Ernst Kaemmerer of Mt. Olive was killed instantly, a bullet piercing his heart. He and his brother, his only living relative, lived in Mt. Olive and were "constant companions." He was deeply committed to the union project, which he called simply an effort for "fair wages for a fair day's work."
Ellis Smith was 28 years old when he was shot in the right breast and killed instantly. He was a barber by trade, but had also followed mining and was according to his friends "an active advocate of union principles," proud to "be at the front attempting to sustain justice for his cause."

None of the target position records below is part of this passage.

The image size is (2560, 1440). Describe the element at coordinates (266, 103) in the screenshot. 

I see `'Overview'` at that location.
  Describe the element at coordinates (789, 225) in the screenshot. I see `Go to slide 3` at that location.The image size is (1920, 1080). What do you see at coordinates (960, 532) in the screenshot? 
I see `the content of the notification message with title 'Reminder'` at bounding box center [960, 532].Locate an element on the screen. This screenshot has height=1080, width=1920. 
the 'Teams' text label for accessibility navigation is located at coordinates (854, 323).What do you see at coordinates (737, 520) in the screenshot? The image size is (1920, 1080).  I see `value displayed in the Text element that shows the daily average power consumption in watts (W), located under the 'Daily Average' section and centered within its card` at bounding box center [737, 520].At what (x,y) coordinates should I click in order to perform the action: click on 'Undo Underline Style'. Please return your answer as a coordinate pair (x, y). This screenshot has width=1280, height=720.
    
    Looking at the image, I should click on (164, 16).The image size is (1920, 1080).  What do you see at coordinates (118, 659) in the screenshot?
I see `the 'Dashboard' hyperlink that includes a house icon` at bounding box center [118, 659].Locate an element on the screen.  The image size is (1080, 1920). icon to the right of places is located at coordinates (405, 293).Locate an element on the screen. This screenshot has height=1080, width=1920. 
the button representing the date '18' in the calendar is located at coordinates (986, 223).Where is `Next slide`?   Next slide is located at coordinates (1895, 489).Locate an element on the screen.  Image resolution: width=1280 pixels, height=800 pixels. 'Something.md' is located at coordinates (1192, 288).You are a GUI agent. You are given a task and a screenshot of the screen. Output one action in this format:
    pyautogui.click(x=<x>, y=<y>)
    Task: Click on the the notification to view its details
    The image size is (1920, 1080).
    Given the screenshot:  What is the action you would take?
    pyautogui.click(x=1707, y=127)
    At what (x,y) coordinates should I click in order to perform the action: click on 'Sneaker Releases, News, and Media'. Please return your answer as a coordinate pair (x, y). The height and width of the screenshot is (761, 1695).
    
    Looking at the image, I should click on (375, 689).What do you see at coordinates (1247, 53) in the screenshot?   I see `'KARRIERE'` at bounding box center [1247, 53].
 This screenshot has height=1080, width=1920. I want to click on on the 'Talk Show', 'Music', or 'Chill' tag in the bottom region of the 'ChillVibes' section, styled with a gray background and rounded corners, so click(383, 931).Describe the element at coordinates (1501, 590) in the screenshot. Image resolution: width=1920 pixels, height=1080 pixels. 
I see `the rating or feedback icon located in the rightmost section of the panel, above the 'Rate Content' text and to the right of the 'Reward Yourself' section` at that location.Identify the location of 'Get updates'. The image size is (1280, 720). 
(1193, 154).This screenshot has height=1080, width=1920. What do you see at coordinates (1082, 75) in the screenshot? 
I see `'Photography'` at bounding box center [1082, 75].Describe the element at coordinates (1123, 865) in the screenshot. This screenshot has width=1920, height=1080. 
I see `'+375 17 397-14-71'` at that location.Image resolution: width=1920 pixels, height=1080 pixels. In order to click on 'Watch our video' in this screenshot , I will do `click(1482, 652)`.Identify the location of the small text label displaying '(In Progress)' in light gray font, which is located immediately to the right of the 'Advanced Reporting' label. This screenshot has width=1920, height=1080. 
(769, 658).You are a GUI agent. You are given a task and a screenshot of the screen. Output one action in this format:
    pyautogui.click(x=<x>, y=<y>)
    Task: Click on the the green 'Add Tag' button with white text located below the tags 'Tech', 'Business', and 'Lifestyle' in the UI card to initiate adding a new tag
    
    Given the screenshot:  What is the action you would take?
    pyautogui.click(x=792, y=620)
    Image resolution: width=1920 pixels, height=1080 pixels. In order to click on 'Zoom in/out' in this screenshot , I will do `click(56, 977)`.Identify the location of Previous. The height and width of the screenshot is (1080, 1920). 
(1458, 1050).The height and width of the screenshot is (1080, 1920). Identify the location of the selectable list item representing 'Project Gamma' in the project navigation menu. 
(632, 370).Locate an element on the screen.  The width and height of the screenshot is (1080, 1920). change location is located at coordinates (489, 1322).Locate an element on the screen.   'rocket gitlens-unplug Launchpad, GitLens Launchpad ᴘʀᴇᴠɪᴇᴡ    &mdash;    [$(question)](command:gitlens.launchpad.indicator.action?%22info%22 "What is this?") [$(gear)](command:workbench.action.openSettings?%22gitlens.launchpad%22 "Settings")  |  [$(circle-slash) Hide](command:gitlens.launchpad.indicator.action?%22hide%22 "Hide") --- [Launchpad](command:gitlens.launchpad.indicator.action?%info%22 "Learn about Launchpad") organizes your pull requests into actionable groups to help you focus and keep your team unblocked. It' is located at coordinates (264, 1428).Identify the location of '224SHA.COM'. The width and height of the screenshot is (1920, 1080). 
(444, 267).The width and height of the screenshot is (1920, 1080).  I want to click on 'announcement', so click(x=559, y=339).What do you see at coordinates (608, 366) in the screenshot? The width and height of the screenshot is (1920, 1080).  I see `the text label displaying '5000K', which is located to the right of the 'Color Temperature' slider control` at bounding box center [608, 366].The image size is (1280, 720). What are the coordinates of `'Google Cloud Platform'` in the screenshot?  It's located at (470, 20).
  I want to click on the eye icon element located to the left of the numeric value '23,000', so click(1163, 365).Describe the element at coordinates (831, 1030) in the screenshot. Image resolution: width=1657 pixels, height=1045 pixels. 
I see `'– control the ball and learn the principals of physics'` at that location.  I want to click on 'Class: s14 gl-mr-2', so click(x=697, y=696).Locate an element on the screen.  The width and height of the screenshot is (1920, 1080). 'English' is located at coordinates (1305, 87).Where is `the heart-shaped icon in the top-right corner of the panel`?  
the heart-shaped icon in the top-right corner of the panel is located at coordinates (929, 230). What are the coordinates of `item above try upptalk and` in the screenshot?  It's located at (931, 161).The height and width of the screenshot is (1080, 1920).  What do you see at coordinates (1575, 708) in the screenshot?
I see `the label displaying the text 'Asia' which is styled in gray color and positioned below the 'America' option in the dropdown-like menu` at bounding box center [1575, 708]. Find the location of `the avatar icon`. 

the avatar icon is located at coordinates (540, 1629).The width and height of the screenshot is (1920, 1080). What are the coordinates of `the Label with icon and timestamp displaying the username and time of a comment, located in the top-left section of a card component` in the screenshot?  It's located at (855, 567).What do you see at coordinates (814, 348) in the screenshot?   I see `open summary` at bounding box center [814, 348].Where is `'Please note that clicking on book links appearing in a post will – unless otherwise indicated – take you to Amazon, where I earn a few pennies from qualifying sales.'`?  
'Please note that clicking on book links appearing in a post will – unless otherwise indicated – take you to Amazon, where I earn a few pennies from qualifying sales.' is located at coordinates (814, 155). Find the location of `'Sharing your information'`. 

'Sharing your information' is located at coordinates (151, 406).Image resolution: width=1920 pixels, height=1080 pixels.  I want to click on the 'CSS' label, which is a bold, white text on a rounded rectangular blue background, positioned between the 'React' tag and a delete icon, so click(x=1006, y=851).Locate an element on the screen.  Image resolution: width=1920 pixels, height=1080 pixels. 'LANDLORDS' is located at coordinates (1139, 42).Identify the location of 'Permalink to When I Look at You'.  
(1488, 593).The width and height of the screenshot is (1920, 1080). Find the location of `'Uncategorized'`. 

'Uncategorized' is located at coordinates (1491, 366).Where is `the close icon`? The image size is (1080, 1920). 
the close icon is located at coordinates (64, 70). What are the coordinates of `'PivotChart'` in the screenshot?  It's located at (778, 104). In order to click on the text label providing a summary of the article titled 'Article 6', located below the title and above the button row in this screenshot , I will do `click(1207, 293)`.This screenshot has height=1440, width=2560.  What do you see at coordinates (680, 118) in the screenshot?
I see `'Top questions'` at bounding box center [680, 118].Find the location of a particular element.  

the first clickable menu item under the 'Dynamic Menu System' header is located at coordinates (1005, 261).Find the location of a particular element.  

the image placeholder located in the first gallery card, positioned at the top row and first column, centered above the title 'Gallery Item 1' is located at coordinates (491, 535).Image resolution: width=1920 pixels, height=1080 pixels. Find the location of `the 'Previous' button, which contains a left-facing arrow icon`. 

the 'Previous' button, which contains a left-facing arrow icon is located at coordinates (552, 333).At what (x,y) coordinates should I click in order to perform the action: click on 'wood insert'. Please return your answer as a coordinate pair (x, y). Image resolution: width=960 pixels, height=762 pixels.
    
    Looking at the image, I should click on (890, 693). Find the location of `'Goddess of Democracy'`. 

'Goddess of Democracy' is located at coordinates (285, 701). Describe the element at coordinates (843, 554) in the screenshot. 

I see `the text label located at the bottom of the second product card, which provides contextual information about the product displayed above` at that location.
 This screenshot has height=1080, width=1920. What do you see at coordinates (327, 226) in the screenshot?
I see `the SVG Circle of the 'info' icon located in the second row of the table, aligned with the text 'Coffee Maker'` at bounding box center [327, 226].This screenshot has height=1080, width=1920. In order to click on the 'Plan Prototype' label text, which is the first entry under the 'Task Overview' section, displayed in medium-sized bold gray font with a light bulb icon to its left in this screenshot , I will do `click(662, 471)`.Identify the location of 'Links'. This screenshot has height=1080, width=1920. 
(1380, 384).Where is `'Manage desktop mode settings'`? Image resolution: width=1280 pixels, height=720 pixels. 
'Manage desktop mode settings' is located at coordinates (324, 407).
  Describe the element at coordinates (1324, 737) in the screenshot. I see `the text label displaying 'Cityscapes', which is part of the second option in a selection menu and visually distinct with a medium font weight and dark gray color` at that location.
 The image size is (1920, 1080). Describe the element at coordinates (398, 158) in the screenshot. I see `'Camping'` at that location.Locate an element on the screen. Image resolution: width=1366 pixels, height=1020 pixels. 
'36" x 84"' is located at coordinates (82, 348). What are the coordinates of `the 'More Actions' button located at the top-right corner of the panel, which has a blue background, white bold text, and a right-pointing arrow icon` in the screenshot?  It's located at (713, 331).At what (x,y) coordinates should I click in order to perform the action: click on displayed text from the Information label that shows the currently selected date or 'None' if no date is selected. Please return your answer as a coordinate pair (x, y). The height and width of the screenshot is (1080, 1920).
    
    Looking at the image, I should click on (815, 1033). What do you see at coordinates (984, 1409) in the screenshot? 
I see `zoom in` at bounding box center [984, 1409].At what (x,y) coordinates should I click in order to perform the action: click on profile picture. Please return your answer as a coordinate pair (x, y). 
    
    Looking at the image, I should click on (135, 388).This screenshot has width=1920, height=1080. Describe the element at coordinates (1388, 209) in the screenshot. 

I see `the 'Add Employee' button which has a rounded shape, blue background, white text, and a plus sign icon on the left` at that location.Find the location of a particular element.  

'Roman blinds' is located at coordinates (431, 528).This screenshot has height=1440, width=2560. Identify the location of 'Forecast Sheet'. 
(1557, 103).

Joe Gitterle of Mt. Olive was 30 years old, and shot in the bowels 4 times. He was from an immigrant Austrian mining family who had lived in Mt. Olive from childhood, and was due to be married in a few days when he died. He was on the battlefield with soon-to-be father-in-law Gus Wevelseip from Mt. Olive, who was a stalwart union activist who had been arrested in an 1894 strike and designated a ringleader by federal marshals. Gus was wounded in the foot and leg.
Edward Welch, 24, a miner from Springfield, was shot through the heart. He was born and raised in Springfield, in the north part of the city, with one sister, and three brothers.
Joseph Gitterle and Edward Welch were not yet dead when their companions reached them and tried to tend to the wounds. When it was clear it was too late, Father Yancy, who had been tending to Kiley, came down the tracks to give last rights on the two. Miners cried openly as the men gasped and then went silent. The next day, over 1000 people greeted the train that brought the dead bodies to Mt. Olive. "The shrieks and moans" of family members and friends "rendered the scene one never to be forgotten." A "concourse of citizens" followed the caskets away from the train.
William Harmon, a Girard miner, was shot in the back, through the spine and right kidney; and taken to the home of Mrs. Carrie Teeters. With his agonizing wound, he could not move without excruciating pain. He begged piteously for a doctor, but it was a long time before he was carried away by train to Springfield to be treated. He died the next day. Harmon was with his three sons at the battle. His 16 year old son Ollie had a furrow plowed through is hair by bullet.
Abe Breneman, 55, an "influential miner" from Girard was shot and died almost instantly. Edward Griffith saw him fall, and testified the shot came from the front car. Breneman's young son came to the pasture soon after the shooting stopped and "the grief of the boy was most pitiable." When the lifeless form of his father was lifted into the wagon the boy took his place beside it and rode to the improvised morgue at the O’Neil boarding house.
Frank Bilyeu, a widower, 49 , and father of 7 children, was shot in the right side of the head, but was said to have fought on after he was wounded, until he died. He was from Taylorville, IL, and had been a leader in the marching strike of 1897 in the Pana area. He had recently moved to Springfield.